What would user's code would look like the for simple use-cases? (After dropping `async`, and instead only using `channels` and `Rayon`)?

JackKelly commented 6 months ago

For reference: Here's a quick code sketch I wrote, back when I was planning to use Tokio with Rayon.

Use cases

1) File conversion & re-chunking

Send LSIO a list of millions of chunks to read.
Have a Rayon threadpool which decompresses those chunks as soon as they arrive from disk. Tell the IO code to re-use IO buffers as soon as the data has been decompressed from an IO buffer.
Have a thread which "reduces" and creates output chunks. Let's say that each output chunk contains 10 input chunks.
Rayon threadpool compresses those chunks.
And writes those compressed chunks back into the io_uring channel for writing to disk.

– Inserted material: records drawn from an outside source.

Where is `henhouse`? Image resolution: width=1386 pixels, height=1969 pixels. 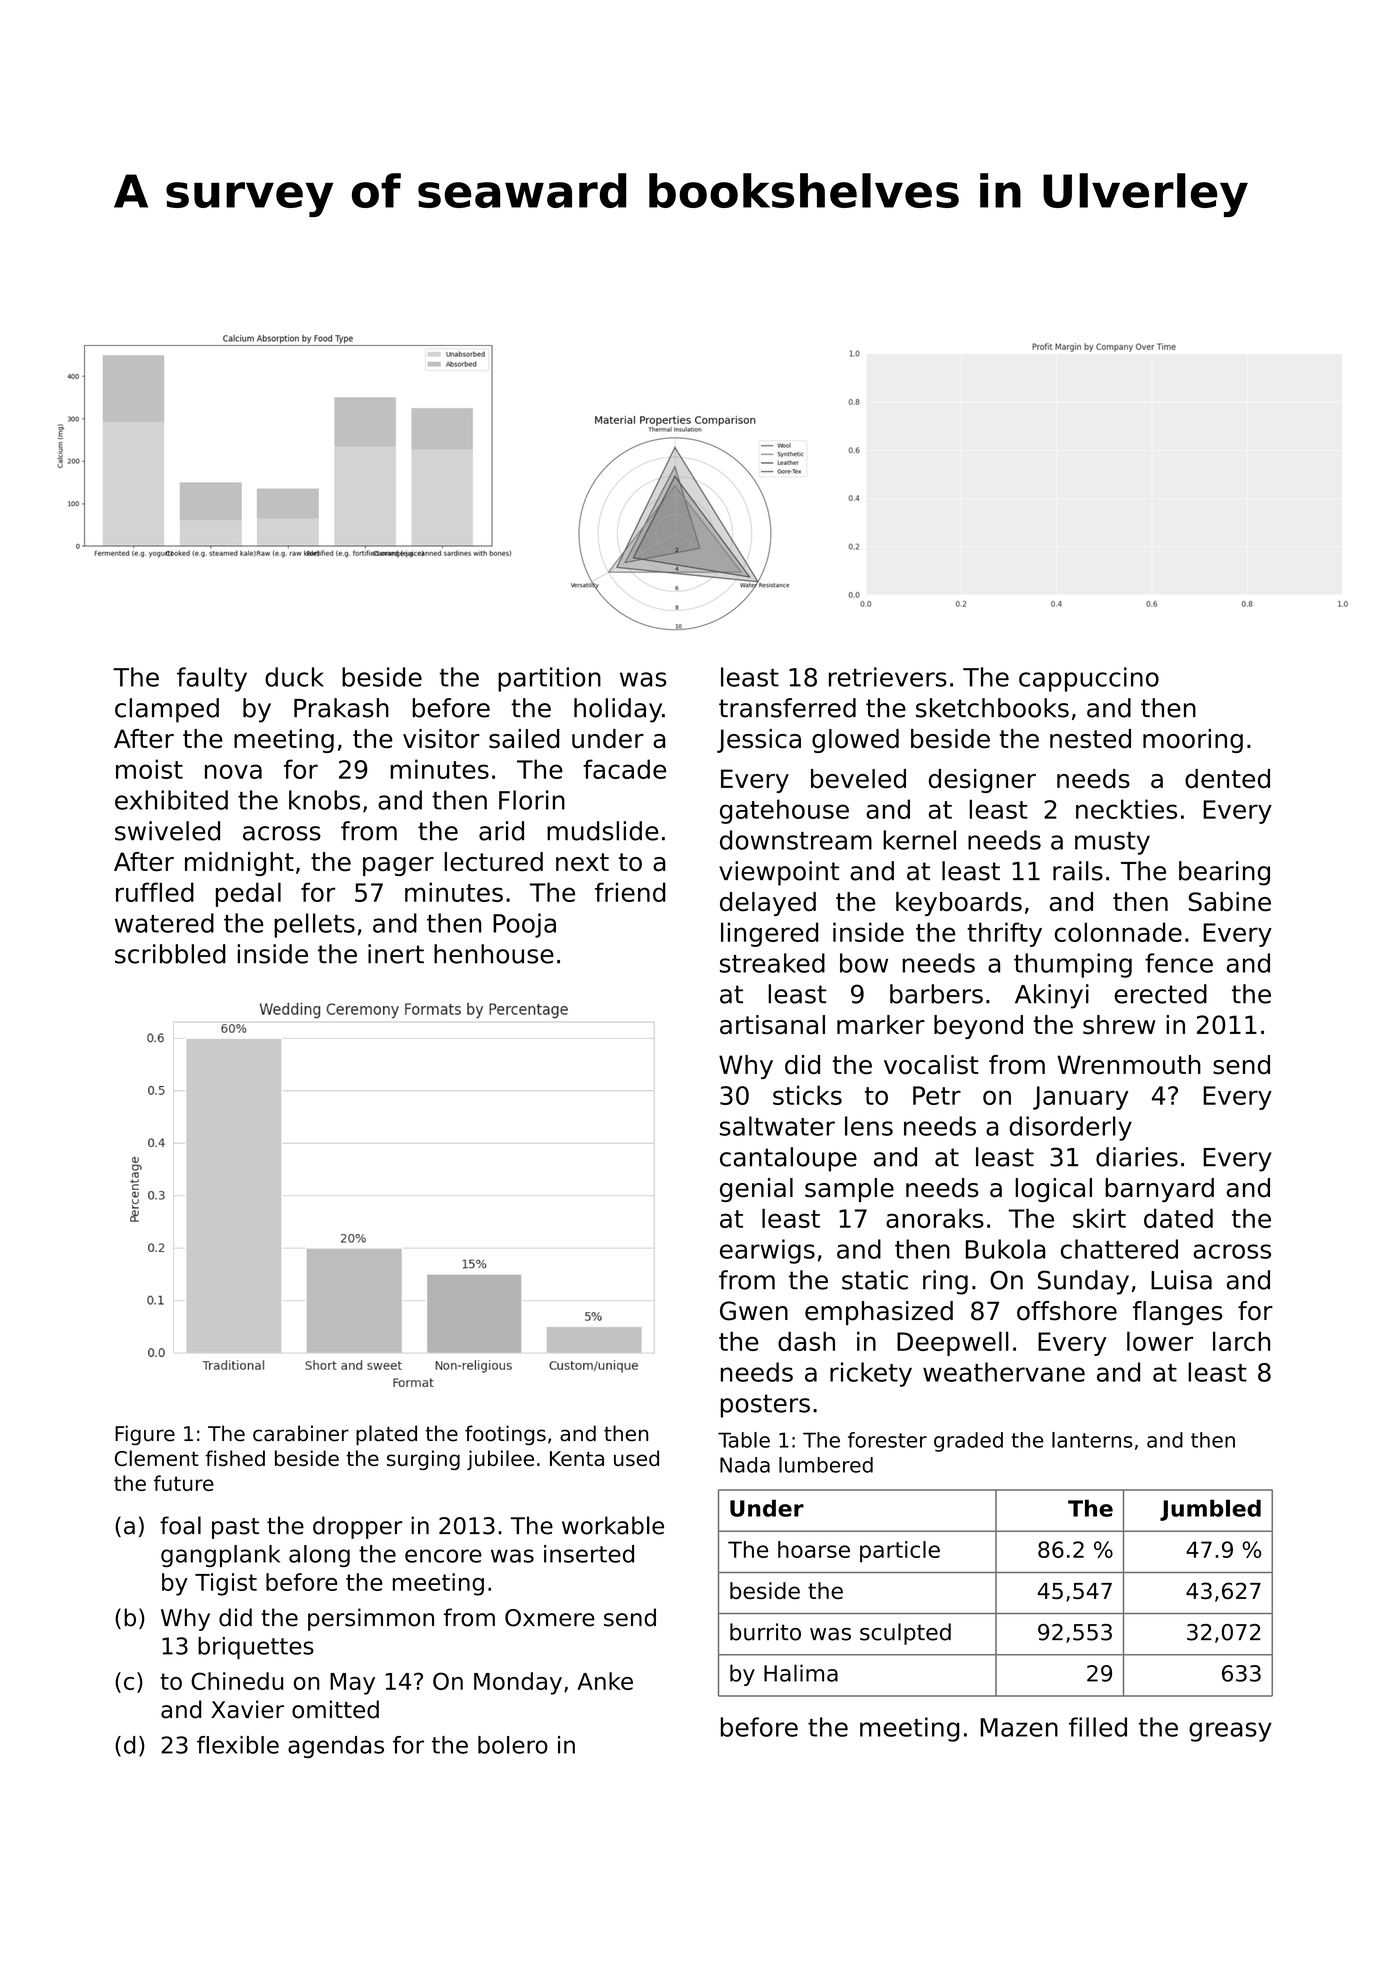
henhouse is located at coordinates (494, 954).
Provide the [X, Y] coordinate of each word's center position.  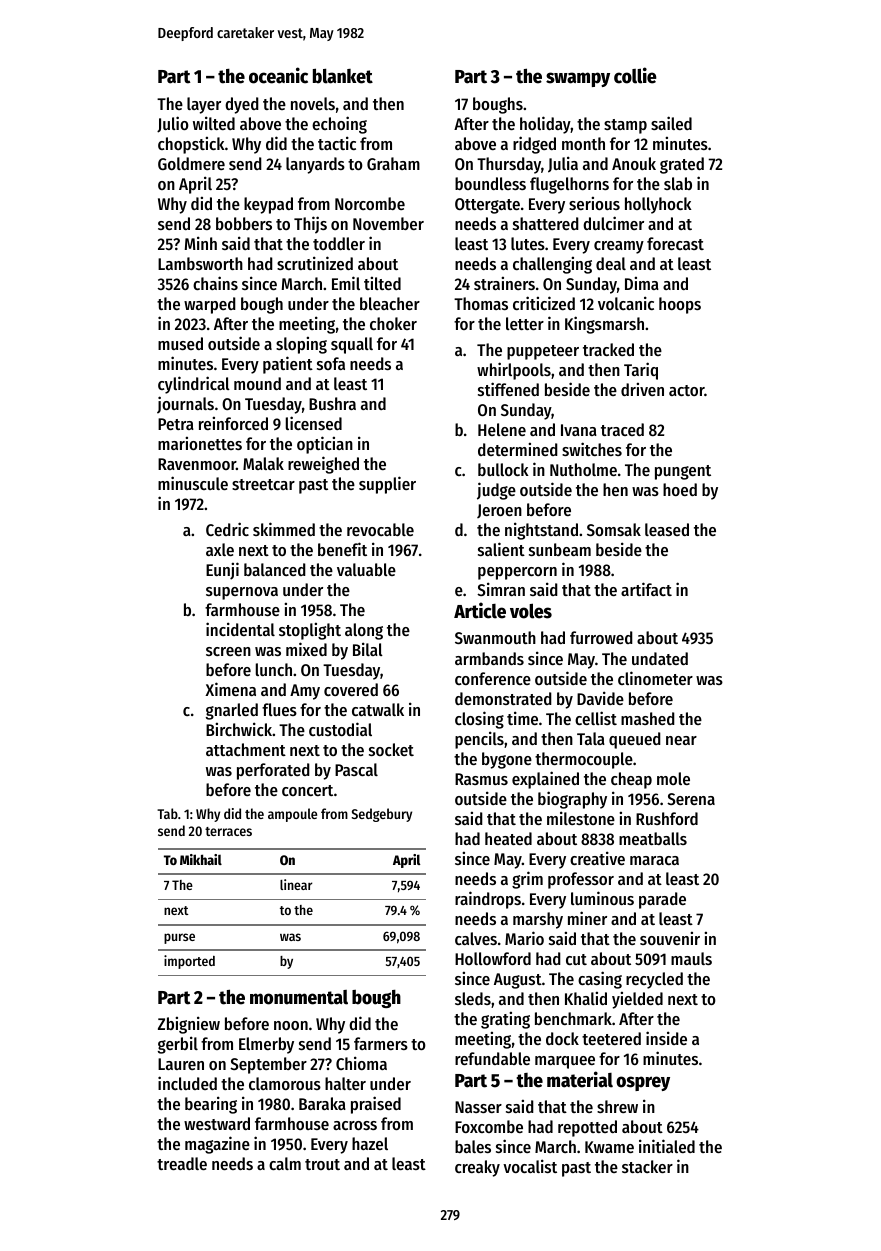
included [187, 1083]
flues [279, 709]
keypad [268, 205]
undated [660, 658]
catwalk [378, 709]
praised [376, 1105]
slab [678, 183]
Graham [393, 163]
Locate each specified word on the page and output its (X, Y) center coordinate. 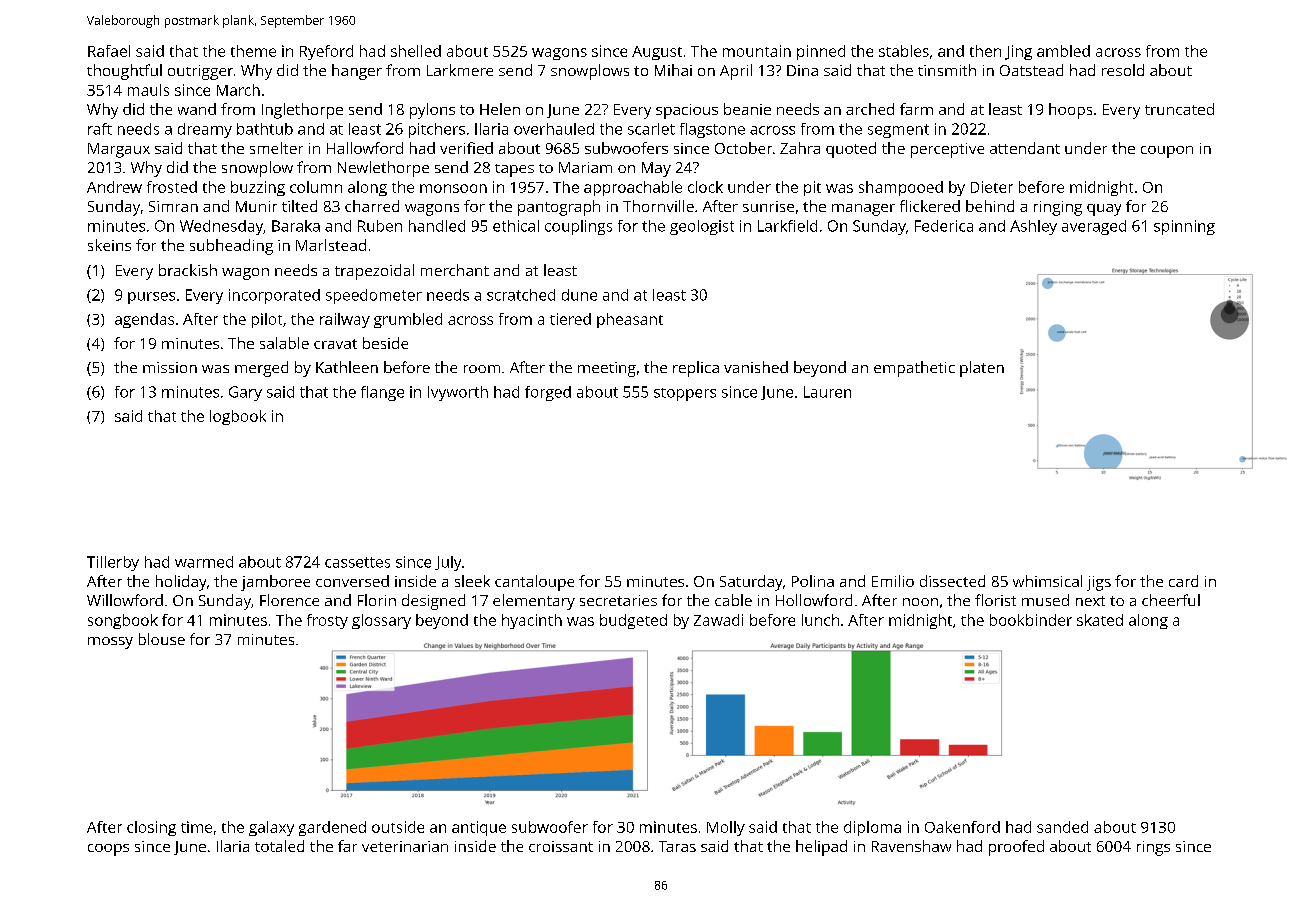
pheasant (630, 320)
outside (398, 827)
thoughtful (124, 72)
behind (990, 206)
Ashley (1033, 227)
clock (705, 187)
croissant (561, 846)
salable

2) ML training: Load random crops of Zarr data from disk.

3) Vincent's use-case: Loading timeseries (added 2024-04-04)

Imagine the chunks are arranged like this:

0.0   0.1   0.2   0.3
1.0   1.1   1.2   1.3
2.0   2.1   2.2   2.3
3.0   3.1   3.2   3.3

Each row is a timeseries. So, for example, chunks 0.0, 0.1, 0.2, 0.3 have to be given to the user in order.

But the decompression could happen out-of-order.

Perhaps the solution is for the user to group each row. And then, within a row, decompress chunks in any order. And then re-order the decompressed chunks before delivering to the user?

JackKelly commented 6 months ago

UPDATE: This attempt is pretty dumb :slightly_smiling_face:. See the comment below for a new, improved approach!

Here's an attempt at making use-case 1 work:

Inputs:

src_filenames: Receiver<Vec<CString>>: The million files to load, divided into 100,000 Vec<CString>s, where each Vec<CString> is a single group. Group n will finish loading before loading group n+1.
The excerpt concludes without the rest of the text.